With multi-word surnames:

>>> get_sortable_author("alexander the great")
'the Great, Alexander'
>>> get_sortable_author("johannes van der doe")
'van der Doe, Johannes'

With titles in the name:

>>> get_sortable_author("Alfred, Lord Tennyson")
'Tennyson, Alfred'
>>> get_sortable_author("president george herbert walker bush")
'Bush, George Herbert Walker'

Handling of “Mc” prefixes:

>>> get_sortable_author("cormac mccarthy")
'MacCarthy, Cormac'
>>> get_sortable_author("cormac mccarthy", correct_case=False)
'maccarthy, cormac'
>>> get_sortable_author("cormac mccarthy", handle_mc_prefix=False)
'Maccarthy, Cormac'
book_cataloguing.title_sort(iterable: Iterator[Any], /, *, key: Callable[[Any], str] | None = None, reverse: bool = False, smart_numbers: bool = True) list[Any]

Sort the given objects as if they are book titles.

Parameters:
  • iterable (Iterator[Any]) – Iterator of objects to sort.
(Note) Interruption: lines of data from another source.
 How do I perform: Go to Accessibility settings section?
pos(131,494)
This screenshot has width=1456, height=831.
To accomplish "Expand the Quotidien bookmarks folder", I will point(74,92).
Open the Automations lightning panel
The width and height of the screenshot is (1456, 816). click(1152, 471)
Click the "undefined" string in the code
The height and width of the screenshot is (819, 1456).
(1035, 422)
  • key (Optional[Callable[[Any], str]]) – Function with which to extract a comparison key from each item from the iterable. Default is None (items are compared directly).

  • reverse (bool) – Whether or not to reverse the sorted order, making it descending instead of ascending. Default False.

  • smart_numbers (bool) – This parameter is supplied as a keyword argument with the same name in the calls to get_sortable_title().

Returns:

Sorted list of given objects.

Return type:

list[Any]

The given titles are not sorted as they are; instead the return values of a call to get_sortable_title() for each given object are sorted. Thus, please see the documentation for that function for more details on the sorting. The calls have the correct_case argument set to False, so comparisons are case-insensitive.

book_cataloguing.author_sort(iterable: Iterator[Any], /, *, key: Callable[[Any], str] | None = None, reverse: bool = False) list[Any]

Sort the given objects as if they are the authors of books.

Parameters:
  • iterable (Iterator[Any]) – Iterator of objects to sort.

  • key (Optional[Callable[[Any], str]]) – Function with which to extract a comparison key from each item from the iterable. Default is None (items are compared directly).

  • reverse (bool) – Whether or not to reverse the sorted order, making it descending instead of ascending. Default False.

Returns:

Sorted list of given objects.

Return type:

list[Any]

The given authors are sorted case-insensitively: first by last name, and then by first name. The last and first names used by this function correspond exactly to those determined by get_sortable_author(), and put before and after the comma by that function. Thus, please see its documentation for details on the sorting.